What Went Well and What Went Wrong
What Went Well
- “Judicious control of marketing expenses in the fourth quarter led to a narrower net loss, positive Adjusted EBITDA and reduced our cash burn without compromising our ability to achieve our revenue target” — Michael Mathews, CEO .
- USU MSN-FNP continued as “our fastest growing program… demonstrating the demand for this high LTV program,” supporting mix and margins .
- USU accreditation reaffirmed for eight years by WSCUC, citing improved financials and resilience, bolstering program credibility and long-term growth prospects .
What Went Wrong
- New student enrollments fell 30% YoY in Q4 (total 1,535 vs. 2,182) due to Phoenix pre-licensure enrollment suspension and reduced marketing spend; AU down 37%, USU down 11% .
- Elevated instructional costs from new pre-licensure campuses and higher USU immersion costs pressured unit economics (instructional costs 27% of revenue in Q4; full-year 25%) .
- Liquidity constraints: $5.0M restricted cash and full $20.0M revolver reserved as surety bond collateral; management considering financing alternatives and deferred FY2023 guidance .
Financial Results
Quarterly P&L (Sequential)
Year-over-Year (Q4)
Segment Revenue and Margins
Unit Profitability (Q4 2022)
KPIs
Guidance Changes
Earnings Call Themes & Trends
Management Commentary
- “Judicious control of marketing expenses… led to a narrower net loss, positive Adjusted EBITDA and reduced our cash burn without compromising our ability to achieve our revenue target” — Michael Mathews, CEO .
- “Our USU MSN-FNP program was our fastest growing program in the quarter, demonstrating the demand for this high LTV program” — Michael Mathews .
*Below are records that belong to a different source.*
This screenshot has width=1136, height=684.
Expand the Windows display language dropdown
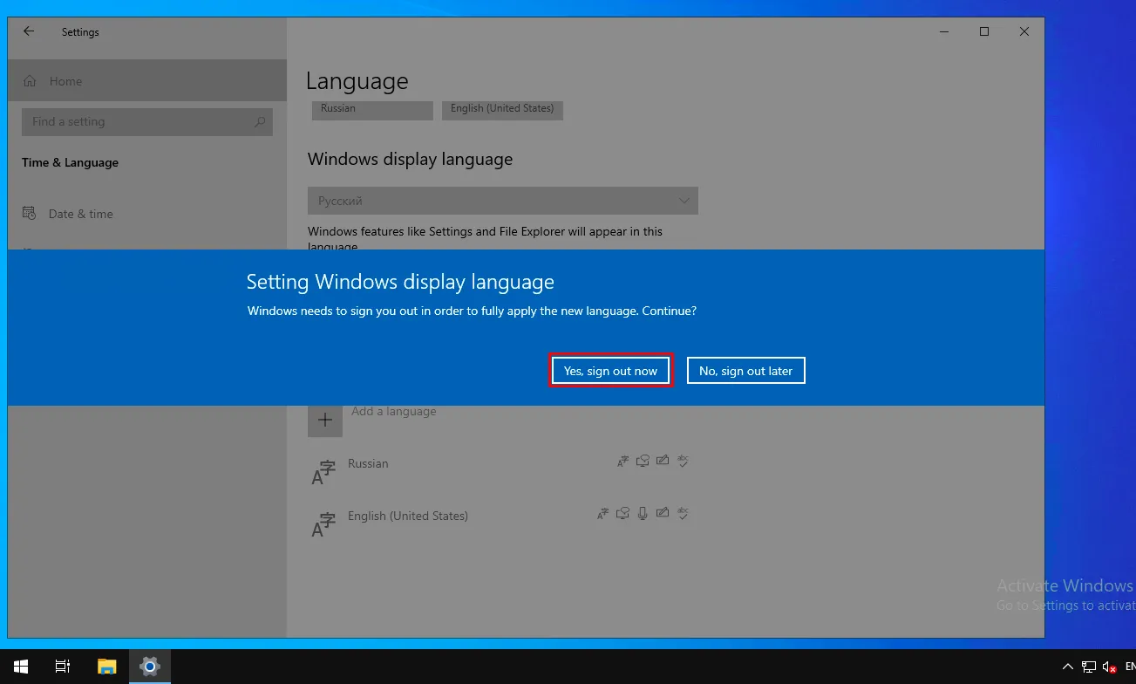(x=502, y=201)
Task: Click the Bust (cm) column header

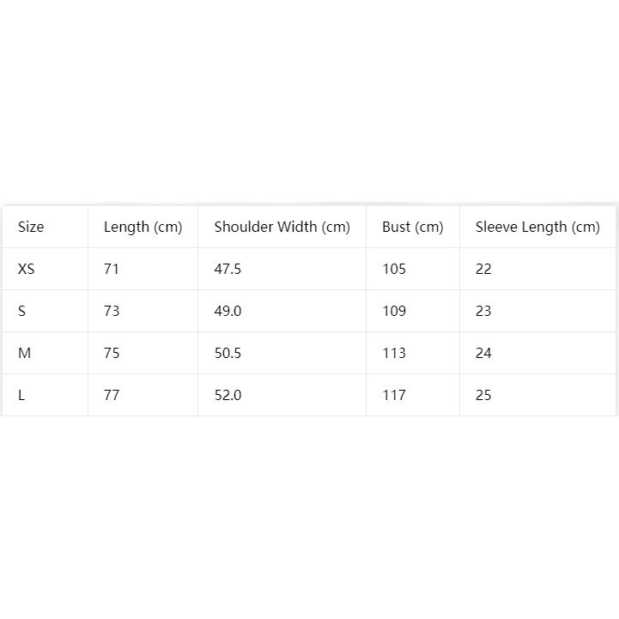Action: pyautogui.click(x=413, y=228)
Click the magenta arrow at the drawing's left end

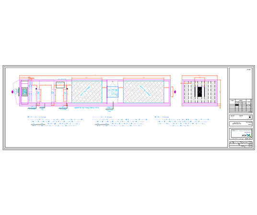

- “With Aspen 2.0, we achieved optimal cash management… focusing marketing on new pre-licensure campuses and high LTV programs while keeping corporate G&A flat YoY” — Michael Mathews .
- “USU’s accreditation… has been reaffirmed for eight years… citing improved financial situation and institutional resilience” — Michael Mathews .
- “Whatever plan we put into place will ensure adequate cash to get us to our breakeven point and sustain us for the future” — Matt LaVay, CFO .
Q&A Highlights
- USU bookings/ARPU: Management indicated no ARPU degradation; lower enrollments due to reduced spend; cost per enrollment ~$1,900 remained consistent .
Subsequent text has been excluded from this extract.